SBIグループの貸金業者であるSBIエステートファイナンスの不動産担保ローンはとてもシンプルな商品性です。
主な商品スペックは以下の通りとなっています。

融資金額300万円~5億円

最小融資額は300万円、最高融資額は5億円までとなっています。
不動産担保ローンですので、融資額の基準となるのは不動産担保評価額です。
評価額5億円以上の不動産を担保とすることができれば、5億円の融資を受けることができる可能性がありますが、少額の担保評価額の不動産しか保有していない場合にはこれほど大きな金額を借りることができるわけではありません。
また、ローンですので返済を行っていけるかどうかも重要になります。いくら高額の不動産を担保に入れることができたとしても、返済の見込みが立たない場合には融資を受けることは難しくなります。
とはいえ、5億円までの対応はノンバンクの不動産担保ローンでは高額に属します。
個人がおまとめを行うための用途にも、法人が高額不動産に投資を行ったり、設備を導入する用途にも幅広く活用できる金額設定となっています。

金利は短期と長期で分かれる

SBIエステートファイナンスの不動産担保ローンは融資が長期融資と短期融資に分かれています。また、金利も長期と短期によって以下のようになっています。
短期:4.5%~9.5%
長期:2.9%~9.5%
短期資金は借入期間が短いため利息の支払額が長期資金よりも少なくなります。
このため、短期資金のほうが最低金利が高く設定されています。
なお、金利は審査によって決定し、リスクが低いと判定された人には低い金利、リスクが高いと審査された人には高い金利が適用されます。
最高金利9.5%は銀行のカードローンやフリーローンの金利よりも一般的には低くなります。
このため、フリーローンで借りたいとかおまとめを行いたいなどといった用途がある人には、SBIエステートファイナンスの不動産担保ローンは金利面で見ても一考の価値があります。

融資期間は比較的短め

SBIエステートファイナンスの不動産担保ローンは短期資金と長期資金に分かれます。
それぞれの返済期間は以下のようになっています。
短期:1ヶ月~18ヶ月
長期:1年~25年
銀行で短期資金を借りるのであれば1年以内というケースがほとんどですので、18か月まで借りることができるSBIエステートファイナンスの不動産担保ローンはメリットがあるといえます。
土地を分譲するための短期資金や、売却中の不動産が実際に売却できるまでのつなぎ資金に不動産担保ローンの短期資金は活用の道があります。
SBIエステートファイナンスの不動産担保ローンは他の銀行よりも6か月の余裕があるため、分譲の際も売却の際も、他のローンよりも時間に余裕をもって買い手を探すことができます。
一方、長期資金は25年以内となっています。
銀行の住宅ローンの返済期間は35年、他のノンバンクの不動産担保ローンの返済期間も最長35年に設定されていることを鑑みると、個人が住宅や投資用不動産購入やアパート建築の資金を借りることにはあまり適していないといえるかもしれません。
++++
- 取り組む課題 -
**A)** SBIエステートファイナンスの不動産担保ローンの文章について、次の問いに答えよ。
(i) 最小融資額はいくらか。
(ii) 長期融資の金利はどの範囲か。
(iii) 短期資金の返済期間はどの範囲か。
**B)** SBIエステートファイナンスの不動産担保ローンの文章を、最後の文の後から書き継いでください。

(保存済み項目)
++++
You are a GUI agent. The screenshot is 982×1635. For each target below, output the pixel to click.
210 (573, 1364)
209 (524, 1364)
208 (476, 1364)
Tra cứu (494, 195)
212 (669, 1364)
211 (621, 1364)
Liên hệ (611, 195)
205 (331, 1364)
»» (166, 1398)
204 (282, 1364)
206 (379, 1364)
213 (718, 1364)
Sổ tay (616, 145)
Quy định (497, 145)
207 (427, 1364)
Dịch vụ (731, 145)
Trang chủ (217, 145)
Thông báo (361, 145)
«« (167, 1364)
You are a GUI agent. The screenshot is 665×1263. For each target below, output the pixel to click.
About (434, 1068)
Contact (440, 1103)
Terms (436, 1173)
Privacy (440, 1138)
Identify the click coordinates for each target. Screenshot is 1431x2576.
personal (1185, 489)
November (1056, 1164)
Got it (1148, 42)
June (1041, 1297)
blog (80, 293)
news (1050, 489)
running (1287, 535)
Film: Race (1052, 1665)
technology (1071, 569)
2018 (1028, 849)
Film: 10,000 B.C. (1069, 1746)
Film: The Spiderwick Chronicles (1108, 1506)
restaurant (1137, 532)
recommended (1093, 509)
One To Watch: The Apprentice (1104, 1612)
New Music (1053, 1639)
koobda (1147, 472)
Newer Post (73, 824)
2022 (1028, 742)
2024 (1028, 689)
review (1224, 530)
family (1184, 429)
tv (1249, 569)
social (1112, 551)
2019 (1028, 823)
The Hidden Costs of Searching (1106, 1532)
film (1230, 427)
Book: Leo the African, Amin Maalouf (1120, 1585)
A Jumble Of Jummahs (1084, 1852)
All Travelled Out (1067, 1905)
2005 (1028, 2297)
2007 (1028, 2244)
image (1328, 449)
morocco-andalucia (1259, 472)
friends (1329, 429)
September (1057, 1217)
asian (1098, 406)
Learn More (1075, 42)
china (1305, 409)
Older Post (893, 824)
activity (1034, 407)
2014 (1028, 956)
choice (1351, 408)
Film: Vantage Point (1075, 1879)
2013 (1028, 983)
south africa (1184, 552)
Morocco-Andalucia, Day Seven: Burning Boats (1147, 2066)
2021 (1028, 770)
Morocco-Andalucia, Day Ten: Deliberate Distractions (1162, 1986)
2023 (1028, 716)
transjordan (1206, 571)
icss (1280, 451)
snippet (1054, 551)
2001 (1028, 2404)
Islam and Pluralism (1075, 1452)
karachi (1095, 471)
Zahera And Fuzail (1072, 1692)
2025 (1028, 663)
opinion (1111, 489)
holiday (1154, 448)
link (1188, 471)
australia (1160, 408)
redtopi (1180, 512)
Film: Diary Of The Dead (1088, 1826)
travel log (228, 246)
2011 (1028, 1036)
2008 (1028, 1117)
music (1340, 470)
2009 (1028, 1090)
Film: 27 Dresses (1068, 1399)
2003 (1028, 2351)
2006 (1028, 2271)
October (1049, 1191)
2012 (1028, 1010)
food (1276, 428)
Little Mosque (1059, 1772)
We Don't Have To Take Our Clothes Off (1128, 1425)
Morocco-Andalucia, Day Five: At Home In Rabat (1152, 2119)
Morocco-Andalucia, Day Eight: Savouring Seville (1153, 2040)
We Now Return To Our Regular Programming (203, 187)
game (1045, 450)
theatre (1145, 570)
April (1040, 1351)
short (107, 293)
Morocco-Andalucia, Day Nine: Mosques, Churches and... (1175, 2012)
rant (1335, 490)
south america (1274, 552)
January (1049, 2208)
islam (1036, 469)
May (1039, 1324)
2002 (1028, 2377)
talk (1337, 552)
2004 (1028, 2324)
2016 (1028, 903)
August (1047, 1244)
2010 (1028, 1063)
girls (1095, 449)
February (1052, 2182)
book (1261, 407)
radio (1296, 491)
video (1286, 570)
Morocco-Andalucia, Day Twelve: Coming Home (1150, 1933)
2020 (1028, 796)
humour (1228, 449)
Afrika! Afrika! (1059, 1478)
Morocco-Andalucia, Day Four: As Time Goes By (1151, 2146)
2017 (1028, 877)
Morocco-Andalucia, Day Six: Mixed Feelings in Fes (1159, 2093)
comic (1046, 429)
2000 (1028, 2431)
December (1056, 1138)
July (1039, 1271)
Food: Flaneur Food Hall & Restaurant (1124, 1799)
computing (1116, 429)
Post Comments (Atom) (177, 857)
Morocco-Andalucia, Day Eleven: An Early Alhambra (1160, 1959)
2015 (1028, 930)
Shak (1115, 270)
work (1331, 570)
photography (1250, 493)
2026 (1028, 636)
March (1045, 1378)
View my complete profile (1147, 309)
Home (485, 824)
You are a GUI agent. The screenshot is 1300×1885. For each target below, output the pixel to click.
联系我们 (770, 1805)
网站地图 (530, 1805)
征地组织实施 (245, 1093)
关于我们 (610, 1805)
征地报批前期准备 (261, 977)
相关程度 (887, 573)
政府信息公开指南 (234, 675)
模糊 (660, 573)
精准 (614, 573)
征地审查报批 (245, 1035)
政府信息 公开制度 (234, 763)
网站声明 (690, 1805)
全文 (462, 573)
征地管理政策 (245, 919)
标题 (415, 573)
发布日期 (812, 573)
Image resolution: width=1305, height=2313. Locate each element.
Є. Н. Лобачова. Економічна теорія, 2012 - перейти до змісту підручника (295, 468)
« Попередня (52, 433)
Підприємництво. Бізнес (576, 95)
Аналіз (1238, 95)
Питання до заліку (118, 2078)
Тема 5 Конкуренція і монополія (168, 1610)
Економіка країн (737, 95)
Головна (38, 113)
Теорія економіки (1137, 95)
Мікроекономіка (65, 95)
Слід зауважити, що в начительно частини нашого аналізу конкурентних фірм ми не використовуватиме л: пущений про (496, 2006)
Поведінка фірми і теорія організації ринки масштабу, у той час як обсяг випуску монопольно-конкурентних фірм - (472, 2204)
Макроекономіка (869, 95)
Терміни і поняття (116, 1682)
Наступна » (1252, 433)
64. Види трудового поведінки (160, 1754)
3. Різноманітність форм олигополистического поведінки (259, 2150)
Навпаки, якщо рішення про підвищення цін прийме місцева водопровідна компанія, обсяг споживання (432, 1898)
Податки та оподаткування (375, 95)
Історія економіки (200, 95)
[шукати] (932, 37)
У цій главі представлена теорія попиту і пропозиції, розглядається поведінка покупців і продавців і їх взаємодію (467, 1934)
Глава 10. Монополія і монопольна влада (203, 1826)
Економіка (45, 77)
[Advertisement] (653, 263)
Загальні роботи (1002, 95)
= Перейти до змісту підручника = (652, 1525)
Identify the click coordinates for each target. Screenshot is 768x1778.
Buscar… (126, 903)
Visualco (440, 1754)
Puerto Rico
++++
- 解答 -
**A)**
(i) 300万円
(ii) 2.9%~9.5%
(iii) 1ヶ月~18ヶ月

**B)**
法人が事業の一環として設備投資などを行う場合には銀行よりも長い期間で借りることができます。
また、銀行のおまとめローンは融資期間10年~15年程度、銀行で運転資金を借りる場合には5年~10年程度というのが相場です。
おまとめや運転資金として借りるのであれば、銀行で借りるよりも毎月の資金繰りをかなり楽にすることができますので、メリットは十分にあるといえます。

返済方法

当然ですが、短期と長期で返済方法は異なります。
短期:一括
長期:分割

短期資金の場合には基本的には18か月以内の期日に一括返済です。
ただし、不動産ディベロッパーが区画した分譲地の一部が売れた際のために、一部だけ繰上返済することができます。
長期資金は個人向けの住宅ローンや自動車ローンと同じように毎月利息と元金の合計額が均等になる元利均等返済です。ボーナス返済も利用することができます。
法人や個人事業主が借りる場合には支払利息を営業外費用に計上する必要があるため、元金と利息が完全に分かれている元金均等返済よりも少々経理担当者は面倒が増えてしまうといえるかもしれません。

事務取扱手数料あり

ノンバンクの不動産担保ローンは実行時に手数料がかかるのが一般的ですが、SBIエステートファイナンスの不動産担保ローンも融資金額の1.08%~3.24%の手数料が発生します。
手数料の利率は審査によって決定します。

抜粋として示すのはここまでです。